Problem to solve: Please say whether each statement agrees with the article on perforating injuries of the globe, giving yes or no and quoting the words that decide it: (a) vitreoretinal surgery is routinely done during the primary repair; (b) removing foreign bodies is one goal of primary repair; (c) eyes with insufficient tissue for repair are an indication for enucleation.

Surgical Techniques in the Management of Perforating Injuries of the Globe

Yoshihiro Yonekawa, MD; James Chodosh, MD, MPH; Dean Eliott, MD


Int Ophthalmol Clin. 2013;53(4):127-137. 

In This Article

Primary Repair


The goals of primary repair are to (1) repair the wound in a watertight manner to restore globe integrity and normal intraocular pressure, (2) remove contaminated and nonviable tissue, (3) remove foreign bodies, (4) reposit viable tissue to restore original anatomy, especially uvea and retina, and (5) avoid iatrogenic damage. Attempts at repairing the globe should always be made, unless there are clear indications for enucleation, which include eyes with insufficient tissue for repair and severely injured eyes without recognizable anatomy.[13]


The primary repair should be performed as soon as reasonably possible to increase the chances of anatomic and functional recovery, and to prevent endophthalmitis.[14,15] Perforating injuries always have a posterior segment component, but vitreoretinal intervention can be delayed and performed as a staged procedure. Vitreoretinal surgery during the primary repair may be considered in rare instances when the patient with a perforating ocular injury initially presents to a vitreoretinal surgeon. However, as discussed below, there are benefits in delaying posterior segment surgery for 1 to 2 weeks.

Data provided:
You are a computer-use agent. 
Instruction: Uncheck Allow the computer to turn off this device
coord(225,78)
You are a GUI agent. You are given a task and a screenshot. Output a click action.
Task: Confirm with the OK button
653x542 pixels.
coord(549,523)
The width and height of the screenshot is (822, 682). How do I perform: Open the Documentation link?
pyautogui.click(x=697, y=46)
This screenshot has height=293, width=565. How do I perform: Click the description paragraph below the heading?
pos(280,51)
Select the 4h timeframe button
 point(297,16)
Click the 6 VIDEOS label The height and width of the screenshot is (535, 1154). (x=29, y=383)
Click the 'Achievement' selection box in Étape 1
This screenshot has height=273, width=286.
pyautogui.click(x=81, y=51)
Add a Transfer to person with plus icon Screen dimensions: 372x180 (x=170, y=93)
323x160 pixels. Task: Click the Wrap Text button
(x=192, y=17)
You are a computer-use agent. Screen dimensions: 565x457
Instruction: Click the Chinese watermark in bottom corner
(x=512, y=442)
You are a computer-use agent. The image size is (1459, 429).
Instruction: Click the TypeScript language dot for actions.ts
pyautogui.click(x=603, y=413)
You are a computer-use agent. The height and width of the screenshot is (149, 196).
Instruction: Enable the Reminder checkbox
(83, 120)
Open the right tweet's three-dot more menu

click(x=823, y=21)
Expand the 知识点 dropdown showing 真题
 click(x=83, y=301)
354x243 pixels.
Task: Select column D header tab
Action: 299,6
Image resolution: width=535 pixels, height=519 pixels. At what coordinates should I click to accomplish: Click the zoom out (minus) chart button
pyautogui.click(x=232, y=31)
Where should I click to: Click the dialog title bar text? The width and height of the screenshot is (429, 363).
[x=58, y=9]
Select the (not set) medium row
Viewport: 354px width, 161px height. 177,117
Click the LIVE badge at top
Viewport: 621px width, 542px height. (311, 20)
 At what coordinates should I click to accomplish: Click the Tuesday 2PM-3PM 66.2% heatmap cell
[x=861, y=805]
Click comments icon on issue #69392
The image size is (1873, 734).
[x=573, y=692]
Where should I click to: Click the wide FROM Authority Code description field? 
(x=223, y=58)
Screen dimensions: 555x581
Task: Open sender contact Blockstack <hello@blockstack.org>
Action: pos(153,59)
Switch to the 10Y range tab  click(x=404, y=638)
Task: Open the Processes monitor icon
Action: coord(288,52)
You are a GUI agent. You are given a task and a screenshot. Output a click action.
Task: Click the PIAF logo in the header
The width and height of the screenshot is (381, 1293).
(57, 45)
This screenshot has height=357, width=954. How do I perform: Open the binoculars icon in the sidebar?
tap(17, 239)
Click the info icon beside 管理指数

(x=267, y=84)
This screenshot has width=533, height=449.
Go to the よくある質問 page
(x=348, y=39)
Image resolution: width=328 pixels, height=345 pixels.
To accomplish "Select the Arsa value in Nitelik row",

Result of this exercise:
(a) No: "Vitreoretinal surgery during the primary repair may be considered in rare instances"
(b) Yes: "(3) remove foreign bodies"
(c) Yes: "which include eyes with insufficient tissue for repair"